I caught myself thinking about the items on the list and where to get them. A 12 Volt/700CCA car battery, the magnets, a six-by-six foot piece of metal fencing, a few copper connectors, about thirty feet of one-inch galvanized piping, a seat cushion (if needed), the display of an analog alarm clock and a few other things I could get at our hardware store. If I were to try to build it. Which I wouldn’t. But as much as I tried not to think about it, I couldn’t stop.
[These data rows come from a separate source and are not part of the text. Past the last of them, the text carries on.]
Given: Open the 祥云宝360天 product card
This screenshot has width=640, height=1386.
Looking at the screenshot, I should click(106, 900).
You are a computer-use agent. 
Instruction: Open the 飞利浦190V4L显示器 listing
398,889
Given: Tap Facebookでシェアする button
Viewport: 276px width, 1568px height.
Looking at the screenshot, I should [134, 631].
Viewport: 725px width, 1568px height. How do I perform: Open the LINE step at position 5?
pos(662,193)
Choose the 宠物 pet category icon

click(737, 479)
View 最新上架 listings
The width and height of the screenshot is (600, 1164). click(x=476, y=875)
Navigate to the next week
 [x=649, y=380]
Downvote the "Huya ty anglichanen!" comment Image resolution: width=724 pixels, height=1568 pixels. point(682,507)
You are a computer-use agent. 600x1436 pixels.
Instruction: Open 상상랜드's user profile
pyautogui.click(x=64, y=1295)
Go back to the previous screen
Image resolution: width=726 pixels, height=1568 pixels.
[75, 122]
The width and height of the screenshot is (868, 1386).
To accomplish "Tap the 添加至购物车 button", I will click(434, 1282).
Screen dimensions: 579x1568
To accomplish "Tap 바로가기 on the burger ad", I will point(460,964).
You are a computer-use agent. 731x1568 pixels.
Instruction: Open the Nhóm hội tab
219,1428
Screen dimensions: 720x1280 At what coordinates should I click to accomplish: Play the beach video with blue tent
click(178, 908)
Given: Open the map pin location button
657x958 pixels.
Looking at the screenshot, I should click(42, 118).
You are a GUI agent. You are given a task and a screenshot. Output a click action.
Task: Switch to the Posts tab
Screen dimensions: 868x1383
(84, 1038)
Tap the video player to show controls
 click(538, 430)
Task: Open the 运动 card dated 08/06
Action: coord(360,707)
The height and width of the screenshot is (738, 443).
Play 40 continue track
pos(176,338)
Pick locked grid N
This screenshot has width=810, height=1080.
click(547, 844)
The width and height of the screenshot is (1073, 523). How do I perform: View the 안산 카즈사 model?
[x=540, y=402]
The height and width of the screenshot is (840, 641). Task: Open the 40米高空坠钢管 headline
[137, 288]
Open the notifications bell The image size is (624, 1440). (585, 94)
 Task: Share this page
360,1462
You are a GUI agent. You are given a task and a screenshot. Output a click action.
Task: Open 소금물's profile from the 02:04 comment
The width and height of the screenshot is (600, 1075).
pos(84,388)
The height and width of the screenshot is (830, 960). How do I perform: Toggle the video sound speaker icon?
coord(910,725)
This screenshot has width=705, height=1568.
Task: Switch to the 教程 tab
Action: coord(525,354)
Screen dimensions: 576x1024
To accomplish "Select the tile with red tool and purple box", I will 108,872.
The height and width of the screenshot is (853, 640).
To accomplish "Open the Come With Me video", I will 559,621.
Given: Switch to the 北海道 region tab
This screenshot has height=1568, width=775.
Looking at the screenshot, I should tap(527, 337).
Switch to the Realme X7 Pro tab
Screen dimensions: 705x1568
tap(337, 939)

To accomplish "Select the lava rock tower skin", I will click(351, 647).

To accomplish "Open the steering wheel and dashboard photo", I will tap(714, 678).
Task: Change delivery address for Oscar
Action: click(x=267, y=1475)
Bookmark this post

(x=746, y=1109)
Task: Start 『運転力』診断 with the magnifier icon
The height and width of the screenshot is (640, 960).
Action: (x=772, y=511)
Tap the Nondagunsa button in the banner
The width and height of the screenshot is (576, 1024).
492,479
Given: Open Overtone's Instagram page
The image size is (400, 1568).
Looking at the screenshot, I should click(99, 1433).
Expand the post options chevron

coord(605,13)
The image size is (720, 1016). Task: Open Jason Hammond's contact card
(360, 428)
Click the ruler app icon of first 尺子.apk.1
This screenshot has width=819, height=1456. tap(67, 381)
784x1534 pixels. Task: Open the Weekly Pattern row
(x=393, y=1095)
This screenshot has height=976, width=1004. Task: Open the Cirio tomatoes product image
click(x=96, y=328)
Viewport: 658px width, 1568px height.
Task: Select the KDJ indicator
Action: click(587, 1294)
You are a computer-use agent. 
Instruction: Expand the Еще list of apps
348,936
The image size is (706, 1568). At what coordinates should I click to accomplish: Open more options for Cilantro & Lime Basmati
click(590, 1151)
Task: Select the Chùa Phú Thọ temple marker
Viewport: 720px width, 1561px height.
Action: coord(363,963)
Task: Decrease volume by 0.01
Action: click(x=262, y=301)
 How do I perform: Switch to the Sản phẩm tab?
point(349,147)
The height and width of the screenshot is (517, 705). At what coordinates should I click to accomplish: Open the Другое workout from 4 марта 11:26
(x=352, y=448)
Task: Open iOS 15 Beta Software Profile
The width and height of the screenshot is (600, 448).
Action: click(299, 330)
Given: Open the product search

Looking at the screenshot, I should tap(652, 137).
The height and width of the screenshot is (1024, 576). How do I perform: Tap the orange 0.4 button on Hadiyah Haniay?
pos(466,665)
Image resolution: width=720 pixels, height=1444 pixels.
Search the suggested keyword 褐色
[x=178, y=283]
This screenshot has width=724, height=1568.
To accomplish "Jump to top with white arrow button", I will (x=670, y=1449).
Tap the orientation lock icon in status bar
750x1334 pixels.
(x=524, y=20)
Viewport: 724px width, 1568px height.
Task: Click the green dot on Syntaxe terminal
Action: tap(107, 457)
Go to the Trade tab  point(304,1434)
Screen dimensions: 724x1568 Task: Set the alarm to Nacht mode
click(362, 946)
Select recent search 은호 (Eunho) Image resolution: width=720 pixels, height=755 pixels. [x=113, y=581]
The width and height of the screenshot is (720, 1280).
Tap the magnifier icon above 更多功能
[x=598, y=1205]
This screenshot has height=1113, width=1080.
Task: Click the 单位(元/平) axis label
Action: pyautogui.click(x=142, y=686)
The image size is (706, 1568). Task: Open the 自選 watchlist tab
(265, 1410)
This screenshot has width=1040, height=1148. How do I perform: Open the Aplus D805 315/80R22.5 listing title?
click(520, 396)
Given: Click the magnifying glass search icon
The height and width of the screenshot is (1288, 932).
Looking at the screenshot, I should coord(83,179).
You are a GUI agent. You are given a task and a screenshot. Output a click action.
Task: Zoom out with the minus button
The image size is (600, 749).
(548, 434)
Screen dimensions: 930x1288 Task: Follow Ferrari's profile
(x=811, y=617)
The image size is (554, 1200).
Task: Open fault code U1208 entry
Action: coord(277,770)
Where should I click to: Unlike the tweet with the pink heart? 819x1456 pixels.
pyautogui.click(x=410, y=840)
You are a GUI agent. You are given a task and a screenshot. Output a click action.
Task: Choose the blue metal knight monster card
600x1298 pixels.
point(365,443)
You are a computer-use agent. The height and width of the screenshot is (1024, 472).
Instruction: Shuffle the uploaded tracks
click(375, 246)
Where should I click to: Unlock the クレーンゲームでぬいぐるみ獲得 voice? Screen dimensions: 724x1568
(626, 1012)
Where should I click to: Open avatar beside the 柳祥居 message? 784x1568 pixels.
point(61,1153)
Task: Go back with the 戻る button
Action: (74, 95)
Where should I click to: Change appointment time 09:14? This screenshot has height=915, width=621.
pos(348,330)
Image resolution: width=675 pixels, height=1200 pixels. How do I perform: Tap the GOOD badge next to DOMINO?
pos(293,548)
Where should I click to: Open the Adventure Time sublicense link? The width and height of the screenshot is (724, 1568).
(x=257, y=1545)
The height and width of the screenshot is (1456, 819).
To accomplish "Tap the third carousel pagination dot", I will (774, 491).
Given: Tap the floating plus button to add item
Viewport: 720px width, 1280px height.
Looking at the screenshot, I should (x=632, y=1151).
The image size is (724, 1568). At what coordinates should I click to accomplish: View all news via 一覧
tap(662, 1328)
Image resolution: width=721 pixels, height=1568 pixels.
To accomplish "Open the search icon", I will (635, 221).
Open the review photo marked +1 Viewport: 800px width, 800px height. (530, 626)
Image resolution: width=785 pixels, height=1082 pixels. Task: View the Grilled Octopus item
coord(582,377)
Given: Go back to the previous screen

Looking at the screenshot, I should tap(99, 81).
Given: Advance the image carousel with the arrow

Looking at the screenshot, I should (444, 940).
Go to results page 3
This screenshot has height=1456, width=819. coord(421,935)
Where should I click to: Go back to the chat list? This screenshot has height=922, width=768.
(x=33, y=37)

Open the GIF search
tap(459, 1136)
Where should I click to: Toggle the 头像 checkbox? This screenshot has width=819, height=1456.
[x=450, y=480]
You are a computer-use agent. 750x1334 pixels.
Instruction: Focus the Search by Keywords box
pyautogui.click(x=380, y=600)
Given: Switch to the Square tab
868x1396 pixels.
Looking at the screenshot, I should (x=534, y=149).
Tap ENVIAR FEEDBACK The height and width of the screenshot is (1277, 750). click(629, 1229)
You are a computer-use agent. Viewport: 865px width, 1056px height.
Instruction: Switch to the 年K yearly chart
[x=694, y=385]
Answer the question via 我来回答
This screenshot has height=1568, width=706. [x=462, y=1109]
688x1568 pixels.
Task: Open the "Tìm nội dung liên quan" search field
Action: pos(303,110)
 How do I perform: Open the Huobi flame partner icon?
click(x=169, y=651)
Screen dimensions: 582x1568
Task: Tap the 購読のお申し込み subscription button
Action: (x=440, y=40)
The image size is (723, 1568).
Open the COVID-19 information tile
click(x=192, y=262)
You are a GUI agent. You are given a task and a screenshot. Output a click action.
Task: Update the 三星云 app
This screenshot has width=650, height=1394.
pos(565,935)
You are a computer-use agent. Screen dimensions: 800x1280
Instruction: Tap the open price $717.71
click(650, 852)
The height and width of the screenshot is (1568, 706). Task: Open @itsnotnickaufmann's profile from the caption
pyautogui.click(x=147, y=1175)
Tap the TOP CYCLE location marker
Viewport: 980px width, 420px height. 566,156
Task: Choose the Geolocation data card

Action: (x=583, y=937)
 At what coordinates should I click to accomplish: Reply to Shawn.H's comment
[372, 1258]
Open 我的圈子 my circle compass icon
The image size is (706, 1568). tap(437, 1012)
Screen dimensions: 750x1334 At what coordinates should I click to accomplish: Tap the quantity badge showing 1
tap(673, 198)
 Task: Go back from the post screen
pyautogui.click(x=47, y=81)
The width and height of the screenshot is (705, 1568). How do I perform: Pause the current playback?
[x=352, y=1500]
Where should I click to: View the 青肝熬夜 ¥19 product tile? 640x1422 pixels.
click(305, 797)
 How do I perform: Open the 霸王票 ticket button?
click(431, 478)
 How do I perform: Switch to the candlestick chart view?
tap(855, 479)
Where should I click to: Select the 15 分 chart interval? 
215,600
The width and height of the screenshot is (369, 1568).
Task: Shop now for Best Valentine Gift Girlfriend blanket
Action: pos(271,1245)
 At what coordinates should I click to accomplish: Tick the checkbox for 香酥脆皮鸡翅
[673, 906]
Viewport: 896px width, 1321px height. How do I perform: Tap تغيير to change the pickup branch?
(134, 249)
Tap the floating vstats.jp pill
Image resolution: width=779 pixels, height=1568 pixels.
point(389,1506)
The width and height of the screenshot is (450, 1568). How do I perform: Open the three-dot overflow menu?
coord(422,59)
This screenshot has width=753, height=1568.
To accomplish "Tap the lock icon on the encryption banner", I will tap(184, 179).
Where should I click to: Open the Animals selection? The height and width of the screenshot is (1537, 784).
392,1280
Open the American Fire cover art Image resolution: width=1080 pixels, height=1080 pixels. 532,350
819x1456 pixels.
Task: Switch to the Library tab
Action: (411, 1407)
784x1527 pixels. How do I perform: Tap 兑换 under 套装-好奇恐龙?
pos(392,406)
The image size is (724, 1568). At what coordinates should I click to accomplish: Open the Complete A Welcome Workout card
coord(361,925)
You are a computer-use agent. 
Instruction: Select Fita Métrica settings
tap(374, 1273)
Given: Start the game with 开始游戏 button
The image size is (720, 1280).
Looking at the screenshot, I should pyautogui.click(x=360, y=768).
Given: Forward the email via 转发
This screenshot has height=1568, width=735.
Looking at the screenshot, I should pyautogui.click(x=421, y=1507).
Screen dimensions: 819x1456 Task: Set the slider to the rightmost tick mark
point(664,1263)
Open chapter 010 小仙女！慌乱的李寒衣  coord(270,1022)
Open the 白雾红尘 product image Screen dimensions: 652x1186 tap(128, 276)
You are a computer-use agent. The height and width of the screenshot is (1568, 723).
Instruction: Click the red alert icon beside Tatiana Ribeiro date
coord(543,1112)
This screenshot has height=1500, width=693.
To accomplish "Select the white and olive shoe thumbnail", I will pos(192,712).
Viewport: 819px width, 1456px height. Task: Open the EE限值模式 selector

I had forty two dollars and seven cents in my savings box. That would barely be enough to get the magnets. If I wanted to do this, I needed to get a job. But I didn’t want to get a job because I couldn’t possibly build the machine. I paced back and forth in my room, but this made me even more agitated than I already was. Eventually, I sat down on my bed and, just as I did sometimes, opened The Time Machine without any particular page in mind.

"I told some of you last Thursday of the principles of the Time Machine, and showed you the actual thing incomplete in the workshop. There it is now, a little travel worn, truly; and one of the ivory bars is cracked, and a brass rail bent; but the rest of it is sound enough. I expected to finish it on Friday, when the putting together was nearly done, I found that one of the nickel bars was exactly one inch too short, and this had to be re-made; so that the thing was not complete until this morning."

I closed the book again. Should I try it? I’m not sure what happened at that moment but something inside me gave way. I couldn’t hold out any longer. I guess the pain over not being with him was greater than the fear of building a machine that would, in the end, be just that—a machine with no purpose but to have made a fool out of me. I got dressed and went downstairs.

"Where you going?" I heard my stepmother call from the living room.

"I’ll be right back. Just going out to the shop."

I’m sure she didn’t want me to go. It was almost ten o’clock at night and tomorrow was a school day. But she couldn’t forbid it either. I felt for her at that moment. Her loss was mine and while I stood at the entrance door, we were joined in our grief over whom we had loved the most in this world.

The shop was cold. Freezing. I could see my breath when I turned the lights on. I kindled a fire and warmed my hands for a while. It would take a half hour for the room to become comfortable. Better get to work. I decided to clear one half of the shop to have an area where I could place all the needed parts. That way, I could see what was missing and add to it without losing a sense of where everything was. I also wanted to get an inventory of what tools I might need so that I could move the rest to the opposite wall.